POPULAR FOR TRANSFERS: Spring Hill School District.

The push for unlimited public school transfers is not about race, its advocates argue. The numbers suggest otherwise, at least as to impact.

I’m reminded of this by the front-page Arkansas Democrat-Gazette treatment accorded (as usual) the expected efforts by Attorney General Leslie Rutledge and friends in the Walton-financed “school choice” lobby to overturn a federal judge’s decision that four South Arkansas school districts need not participate in the state’s school transfer law because of past desegregation lawsuits.

Hope, Camden Fairview, Lafayette County and Junction City won reprieve from Judge Susan Hickey on compliance with the state open transfer law, which has led to resegregation all over Arkansas.

The issues are well-established. The districts say the transfers would encourage white flight. Parents who want out say they want better education. One parent was quoted as saying her child would be safer in majority white Smackover-Norphlet than in majority black Camden Fairview, though she wasn’t quoted about specifics.

Advertisement

The D-G article enumerated past and proposed transfers, but somehow overlooked specifying the racial component. So here’s data from Whitney Moore, one of the lawyers for the school districts, to fill the gap on the last batch of transfers approved before the judge’s recent order:

* Hope — 16 of 21 transfers were white. 2 were white/Pacific islanders. 2 were black. 1 was Hispanic.

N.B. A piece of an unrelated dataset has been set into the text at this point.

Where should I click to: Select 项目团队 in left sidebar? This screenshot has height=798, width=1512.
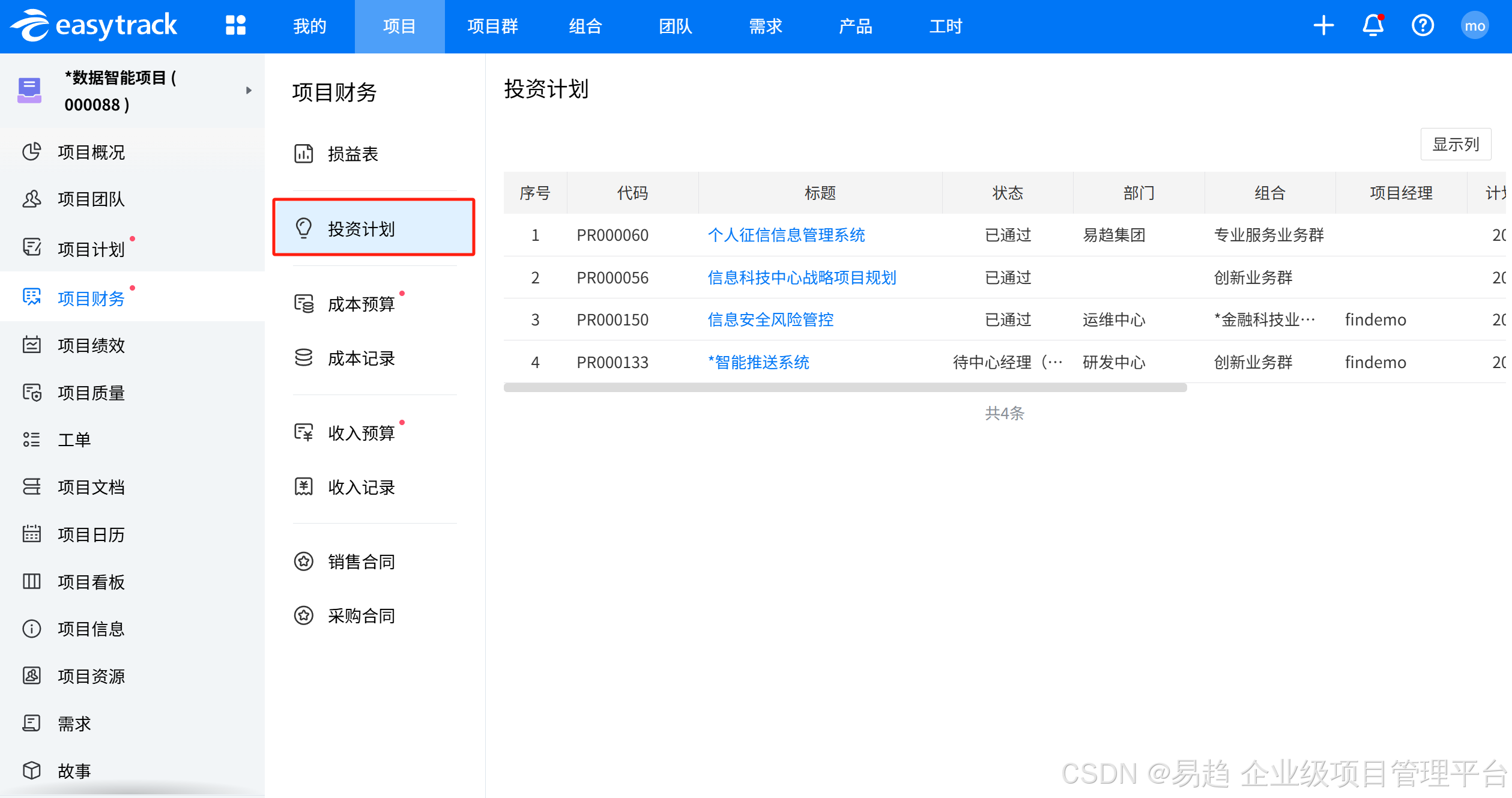pyautogui.click(x=91, y=199)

* Camden Fairview — Of 15 transfers, 14 were white. The other child was two or more races.

* Lafayette County — All 34 were white.

* Junction City — All 5 were white.

In all, then, at least 71 of 75 were white. All moved to districts with greater white percentages. 25 from Lafayette and Hope went to Spring Hill, which has only 5 black students among more than 600 students.

Advertisement

Only a handful of other Arkansas districts are still allowed to opt out of transfers on account of desegregation cases, including El Dorado, Hot Springs and North Pulaski County/Hacksonville. The school choice movement aims to unhitch residency from school district participation and, when that’s done, provide state tax money to take to private and privately operated so-called charter schools.

“Freedom of choice.” It was the watchword of 1960s segregationists. It’s now, with rare exceptions, the law and preference of Arkansas.